Friday, July 26, 2013

Potting Plumeria

Plumeria, also known as frangipani, produces masses of fragrant blooms throughout the summer and fall. Since plumeria seed production is unreliable, the most common method of propagation is by cuttings. Cuttings produce a new plant that is genetically identical to the mother plant, which is not possible through seed germination. Trees grown from cuttings will begin to flower after the first year; seedlings take three or more years to flower. Plumeria thrives in tropical environments, such as U.S. Department of Agriculture plant hardiness zones 10b and 11.

1 Clean and sterilize a knife or pruning shears with rubbing alcohol.

2 Choose a branch of seasoned wood with one or two healthy growing tips. Make the cut at an angle, approximately 12 to 18 inches from the tip, above an old leaf scar.

3 Remove the leaves from the branch, leaving only leaves on the growing tip, if present. Set the cutting aside to dry for three to seven days.

4 Prepare a pot to receive the cutting. Fill it with a mixture of 2 parts perlite to 1 part potting soil.

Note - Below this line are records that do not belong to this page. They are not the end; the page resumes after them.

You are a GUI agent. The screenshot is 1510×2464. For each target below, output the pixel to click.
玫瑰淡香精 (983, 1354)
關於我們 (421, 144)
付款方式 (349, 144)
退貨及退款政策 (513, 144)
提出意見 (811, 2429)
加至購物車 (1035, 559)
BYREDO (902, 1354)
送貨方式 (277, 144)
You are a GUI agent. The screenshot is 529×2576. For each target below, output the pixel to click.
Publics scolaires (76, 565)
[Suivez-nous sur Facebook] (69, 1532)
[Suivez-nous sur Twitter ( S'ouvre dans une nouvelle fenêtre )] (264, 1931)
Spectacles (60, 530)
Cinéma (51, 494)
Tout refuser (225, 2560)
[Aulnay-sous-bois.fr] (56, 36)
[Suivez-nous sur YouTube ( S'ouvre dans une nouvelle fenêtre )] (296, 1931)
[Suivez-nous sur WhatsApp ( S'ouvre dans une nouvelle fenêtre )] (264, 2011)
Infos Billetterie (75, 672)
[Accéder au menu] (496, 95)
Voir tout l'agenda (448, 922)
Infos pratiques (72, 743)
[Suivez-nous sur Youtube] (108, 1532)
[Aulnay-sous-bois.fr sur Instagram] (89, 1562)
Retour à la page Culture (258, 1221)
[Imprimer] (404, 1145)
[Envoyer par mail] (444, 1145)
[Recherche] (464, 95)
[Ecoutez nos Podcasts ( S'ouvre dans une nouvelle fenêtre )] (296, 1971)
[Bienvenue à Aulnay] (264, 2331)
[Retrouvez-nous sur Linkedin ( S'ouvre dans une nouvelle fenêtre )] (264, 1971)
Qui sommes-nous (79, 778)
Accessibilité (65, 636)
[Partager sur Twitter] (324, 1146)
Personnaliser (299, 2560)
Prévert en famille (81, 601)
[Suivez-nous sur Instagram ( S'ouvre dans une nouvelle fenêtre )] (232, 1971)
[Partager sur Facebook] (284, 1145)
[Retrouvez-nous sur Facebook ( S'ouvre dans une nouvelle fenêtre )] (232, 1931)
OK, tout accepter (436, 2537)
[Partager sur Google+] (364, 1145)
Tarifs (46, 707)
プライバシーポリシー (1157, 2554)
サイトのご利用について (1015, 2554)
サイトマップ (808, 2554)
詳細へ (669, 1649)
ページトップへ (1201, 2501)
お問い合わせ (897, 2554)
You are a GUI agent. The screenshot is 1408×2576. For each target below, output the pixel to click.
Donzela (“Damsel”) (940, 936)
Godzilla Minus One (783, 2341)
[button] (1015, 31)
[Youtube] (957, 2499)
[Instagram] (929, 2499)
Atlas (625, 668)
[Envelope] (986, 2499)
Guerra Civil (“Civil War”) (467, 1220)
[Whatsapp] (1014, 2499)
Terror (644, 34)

5 Treat the cut end of the plumeria with rooting hormone, following package directions.

6 Insert the cutting into the potting media approximately 4 inches deep. Press the soil around the stem. Stake the cutting, tying gently with twine, if extra support is needed.

7 Water the potting media, allowing excess water to drain away. Keep the soil moist, but not wet.

8 Place the pot in a warm, sunny location. (filtered sun in Florida) 

9 Allow approximately six to eight weeks for the root ball to fully develop. Repot or plant the cutting when new leaves appear.